【Python入门】Python入门常见疑问

参考文章

  • pip vs easy_install
  • Why use pip over easy_install?
  • Wheel vs Egg

1. pip vs easy_install

  • Python Packaging User Guide的见解

easy_install was released in 2004, as part of setuptools. It was notable at the time for installing packages from PyPI using requirement specifiers, and automatically installing dependencies.

pip came later in 2008, as alternative to easy_install, although still largely built on top of setuptools components. It was notable at the time for not installing packages as Eggs or from Eggs (but rather simply as ‘flat’ packages from sdists), and introducing the idea of Requirements Files, which gave users the power to easily replicate environments.

Here’s a breakdown of the important differences between pip and easy_install now:

pip easy_install
Install from Wheels Yes No
Uninstall Packages Yes(pip uninstall) No
Dependency Overrides Yes(Requirements) No
List Installed Packages Yes(pip list and pip freeze) No
PEP 438 Support Yes No
Installation format 'Flat' packages with egg-info metadata. Encapsulated Egg format
sys.path modification No Yes
Installs from Eggs No Yes
pylaucher support No Yes
Multi-version Installs No Yes
Exclude scripts during install No Yes
  • StackOverFlow 上一个答案的见解

Many of the answers here are out of date for 2015 (although the initially accepted one from Daniel Roseman is not). Here's the current state of things:

  • Binary packages are now distributed as wheels (.whl files)—not just on PyPI, but in third-party repositories like Christoph Gohlke's Extension Packages for Windows. pip can handle wheels; easy_install cannot.
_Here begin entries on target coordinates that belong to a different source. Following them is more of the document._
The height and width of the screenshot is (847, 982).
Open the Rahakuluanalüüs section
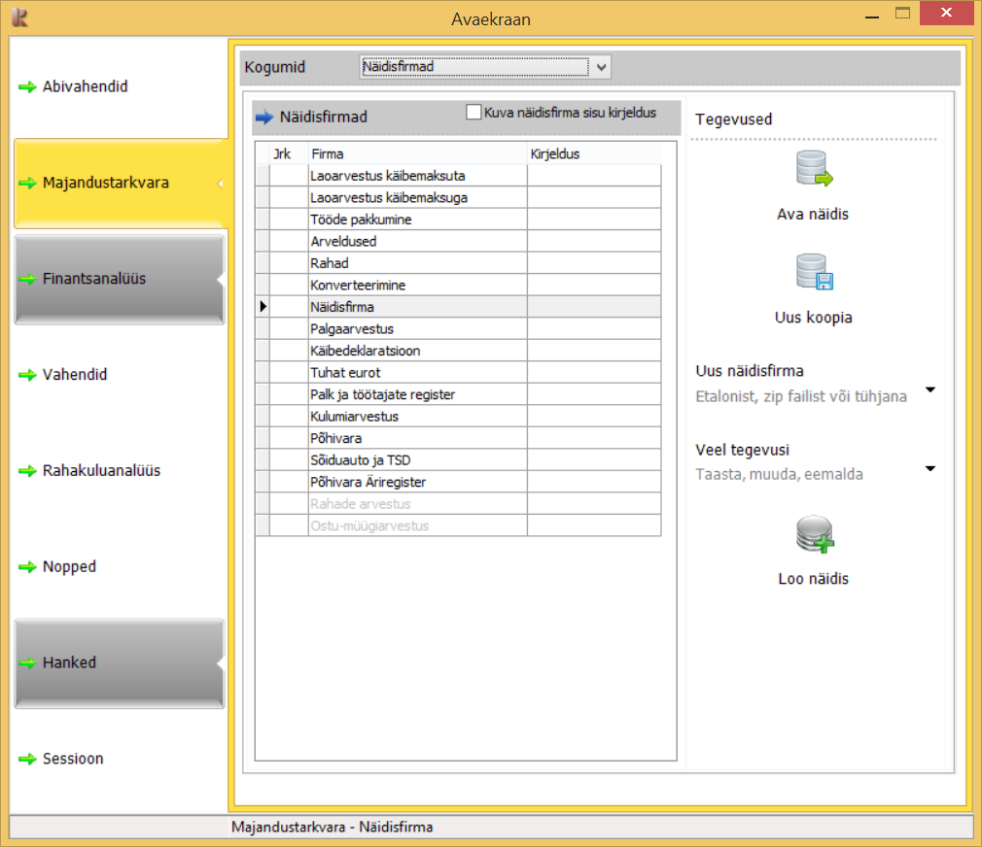coord(101,471)
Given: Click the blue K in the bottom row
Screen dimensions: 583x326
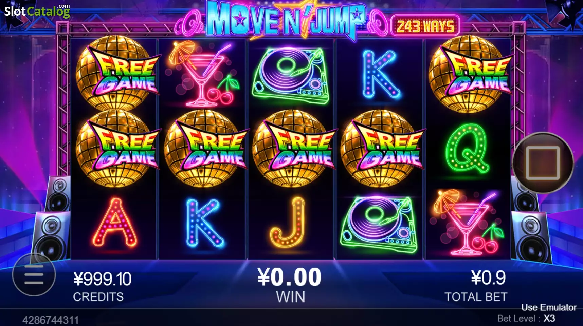Looking at the screenshot, I should click(204, 223).
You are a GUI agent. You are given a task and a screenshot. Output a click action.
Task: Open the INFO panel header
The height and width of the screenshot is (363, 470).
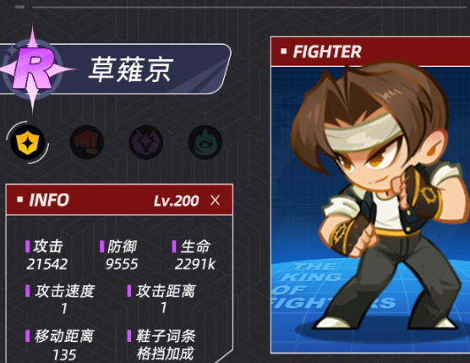119,200
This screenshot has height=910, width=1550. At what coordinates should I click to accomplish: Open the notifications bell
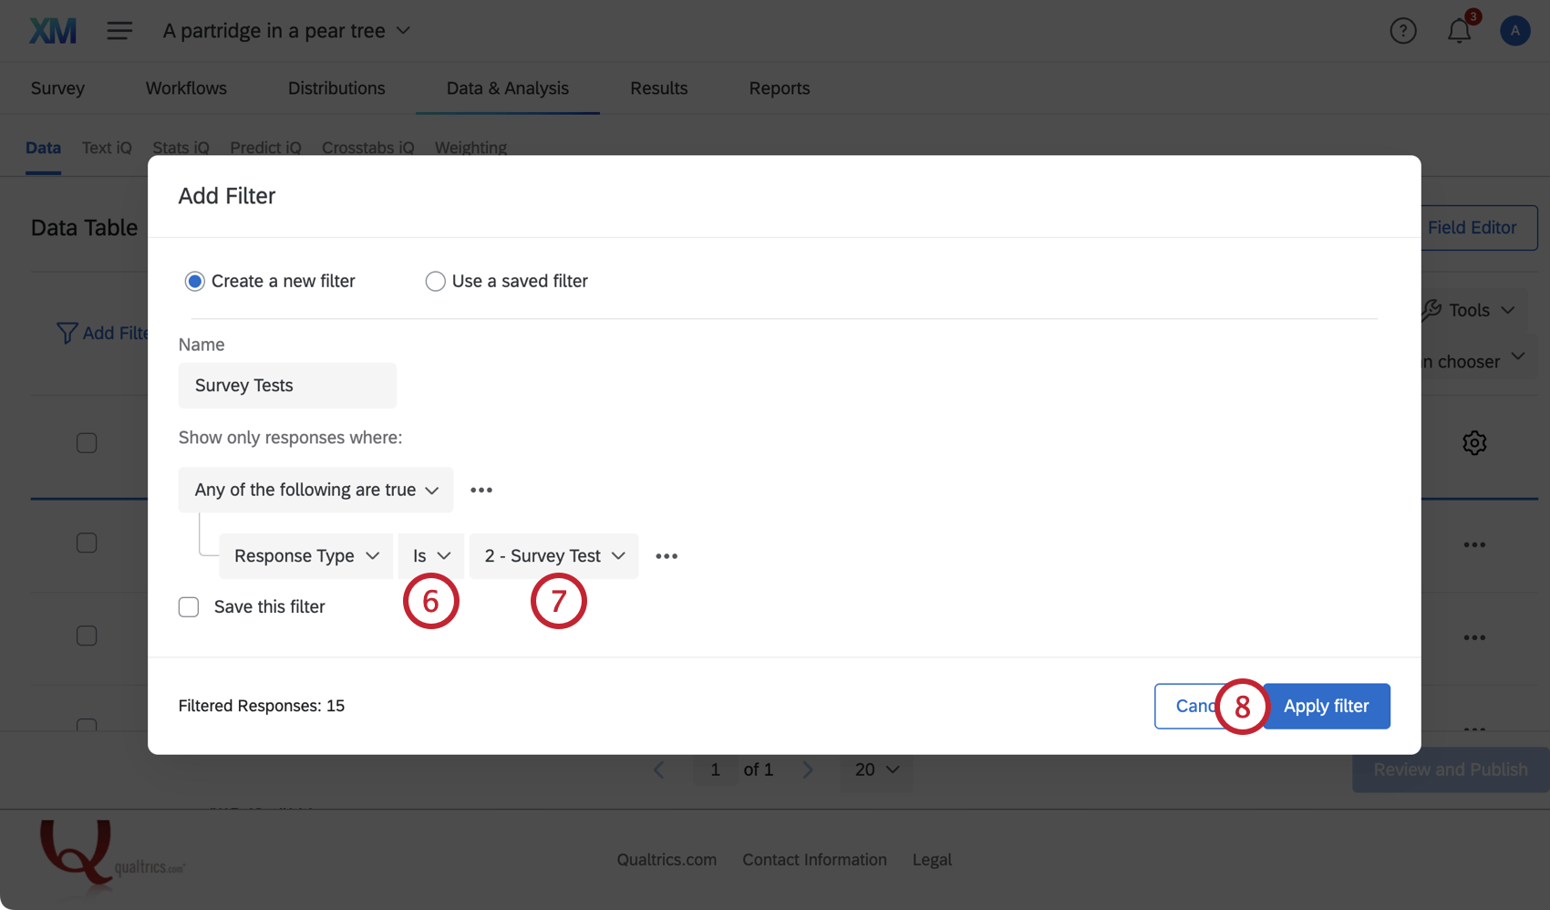(x=1460, y=30)
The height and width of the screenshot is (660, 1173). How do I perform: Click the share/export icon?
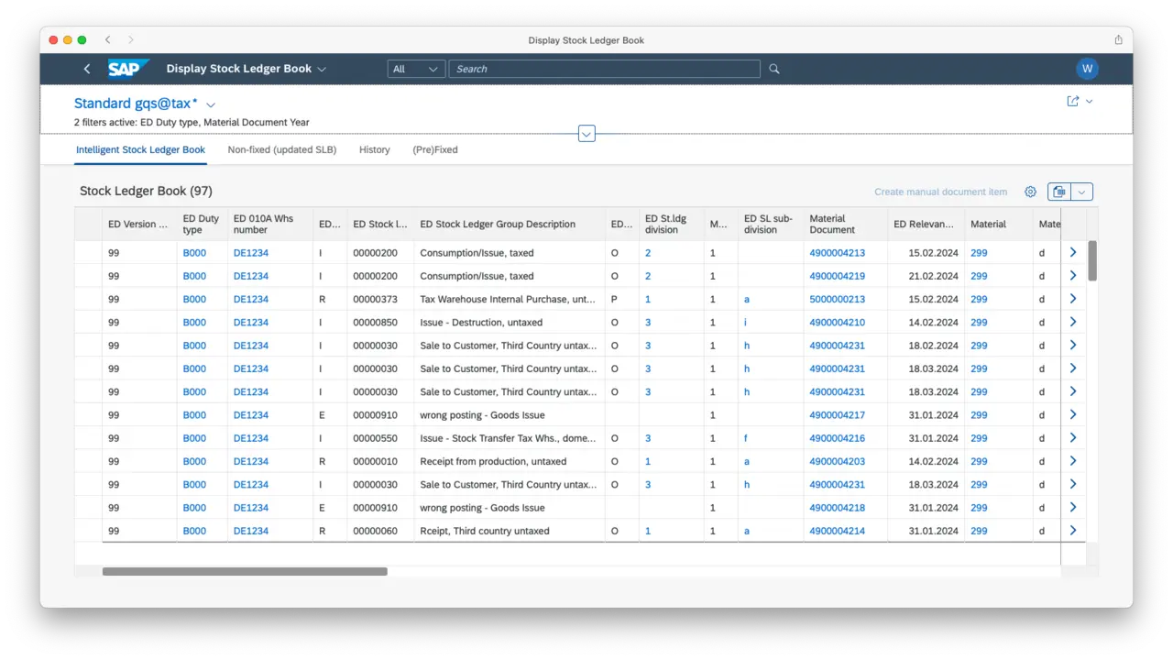pyautogui.click(x=1073, y=102)
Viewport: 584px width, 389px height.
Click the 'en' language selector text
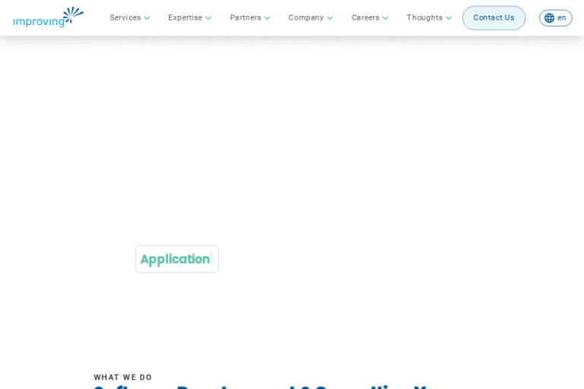[x=562, y=18]
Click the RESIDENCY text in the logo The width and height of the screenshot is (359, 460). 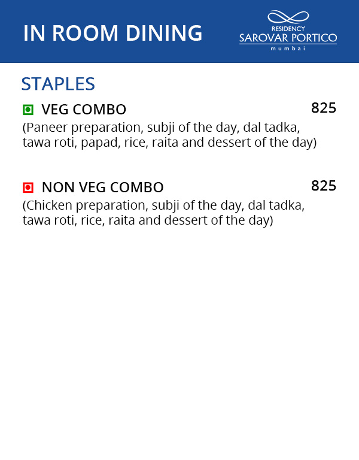click(x=288, y=28)

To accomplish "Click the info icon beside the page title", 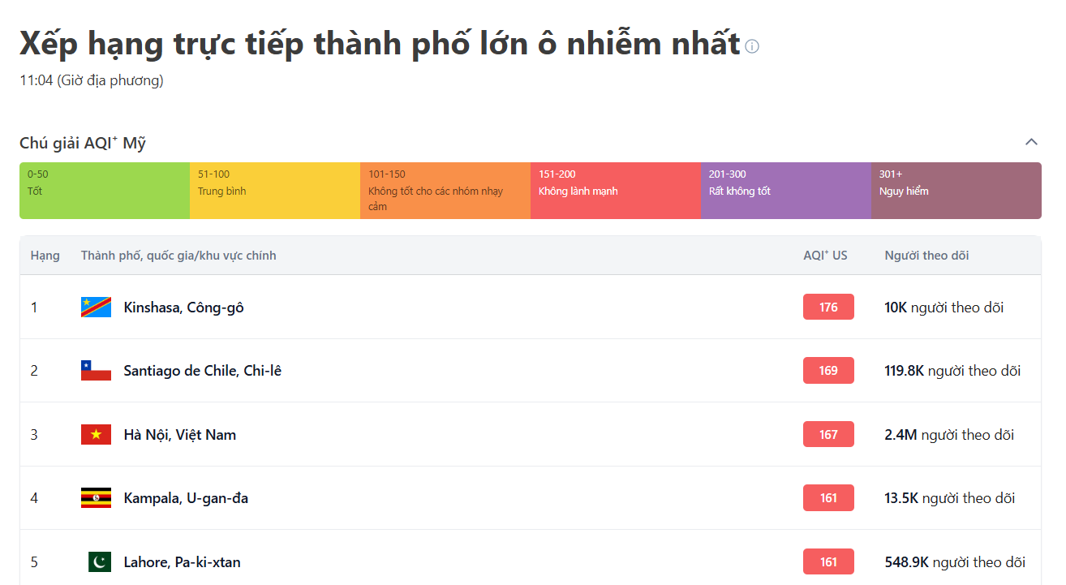I will pyautogui.click(x=751, y=46).
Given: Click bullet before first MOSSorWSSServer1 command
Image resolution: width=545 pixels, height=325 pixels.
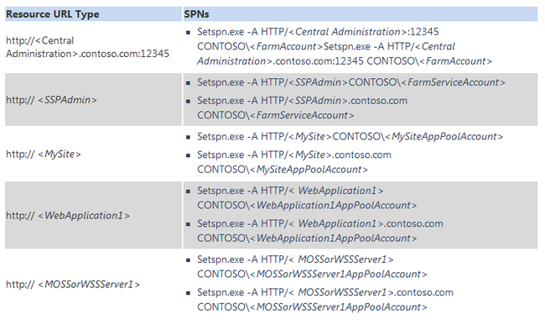Looking at the screenshot, I should point(188,260).
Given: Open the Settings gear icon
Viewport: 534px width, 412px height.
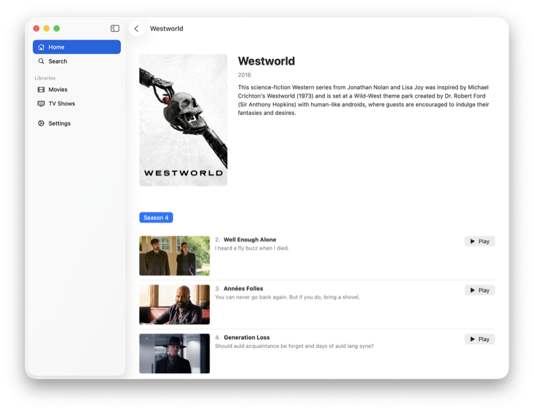Looking at the screenshot, I should point(41,123).
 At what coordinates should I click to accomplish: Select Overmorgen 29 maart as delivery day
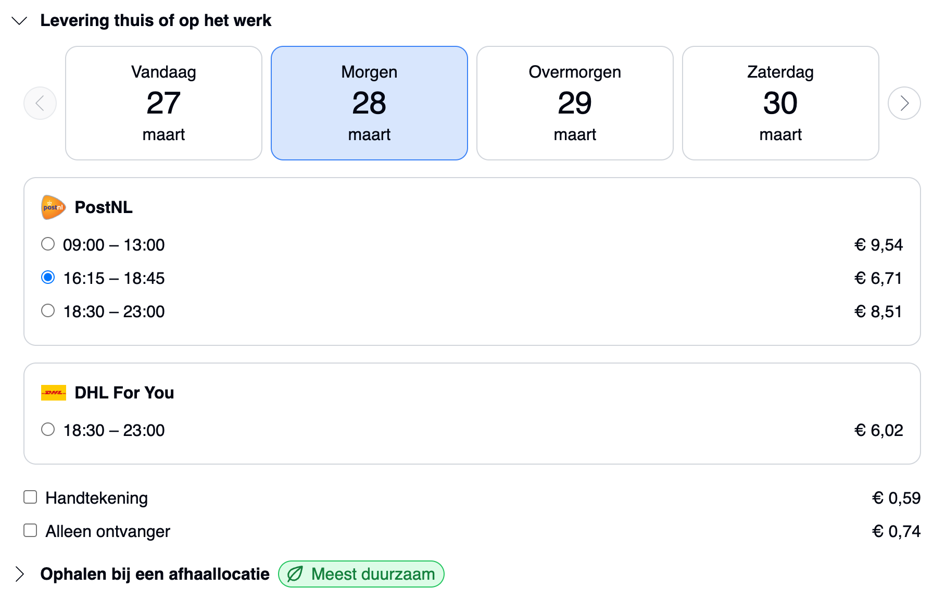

  • Virtual environments (which come built-in with 3.4, or can be added to 2.6+/3.1+ with virtualenv) have become a very important and prominent tool (and recommended in the official docs); they include pip out of the box, but don't even work properly with easy_install.

  • The distribute package that included easy_install is no longer maintained. Its improvements over setuptools got merged back into setuptools. Trying to install distribute will just install setuptools instead.

  • easy_install itself is only quasi-maintained.

  • All of the cases where pip used to be inferior to easy_install—installing from an unpacked source tree, from a DVCS repo, etc.—are long-gone; you can pip install ., pip install git+https://.

  • pip comes with the official Python 2.7 and 3.4+ packages from python.org, and a pip bootstrap is included by default if you build from source.

  • The various incomplete bits of documentation on installing, using, and building packages have been replaced by the Python Packaging User Guide. Python's own documentation on Installing Python Modules now defers to this user guide, and explicitly calls out pip as "the preferred installer program".

  • Other new features have been added to pip over the years that will never be in easy_install. For example, pip makes it easy to clone your site-packages by building a requirements file and then installing it with a single command on each side. Or to convert your requirements file to a local repo to use for in-house development. And so on.

The only good reason that I know of to use easy_install in 2015 is the special case of using Apple's pre-installed Python versions with OS X 10.5-10.8. Since 10.5, Apple has included easy_install, but as of 10.10 they still don't include pip. With 10.9+, you should still just use get-pip.py, but for 10.5-10.8, this has some problems, so it's easier to sudo easy_install pip. (In general, easy_install pip is a bad idea; it's only for OS X 10.5-10.8 that you want to do this.) Also, 10.5-10.8 include readline in a way that easy_install knows how to kludge around but pip doesn't, so you also want to sudo easy_install readline if you want to upgrade that.

2. Wheel vs Egg

Wheel and Egg are both packaging formats that aim to support the use case of needing an install artifact that doesn’t require building or compilation, which can be costly in testing and production workflows.

The Egg format was introduced by setuptools in 2004, whereas the Wheel format was introduced by PEP 427 in 2012.

Wheel is currently considered the standard for built and binary packaging for Python.

Here’s a breakdown of the important differences between Wheel and Egg.

  • Wheel has an official PEP, Egg did not.
  • Wheel is a distribution format, i.e a packaging format. Egg was both a distribution format and a runtime installation format (if left zipped), and was designed to be importable.
  • Wheel archives do not include .pyc files. Therefore, when the distribution only contains python files (i.e. no compiled extensions), and is compatible with Python 2 and 3, it’s possible for a wheel to be “universal”, similar to an sdist.
  • Wheel uses PEP376-compliant .dist-info directories, Egg used .egg-info.
  • Wheel has a richer file naming convention. A single wheel archive can indicate its compatibility with a number of Python language versions and implementations, ABIs, and system architectures.
  • Wheel is versioned. Every wheel file contains the version of the wheel specification and the implementation that packaged it.
  • Wheel is internally organized by sysconfig path type, therefore making it easier to convert to other formats.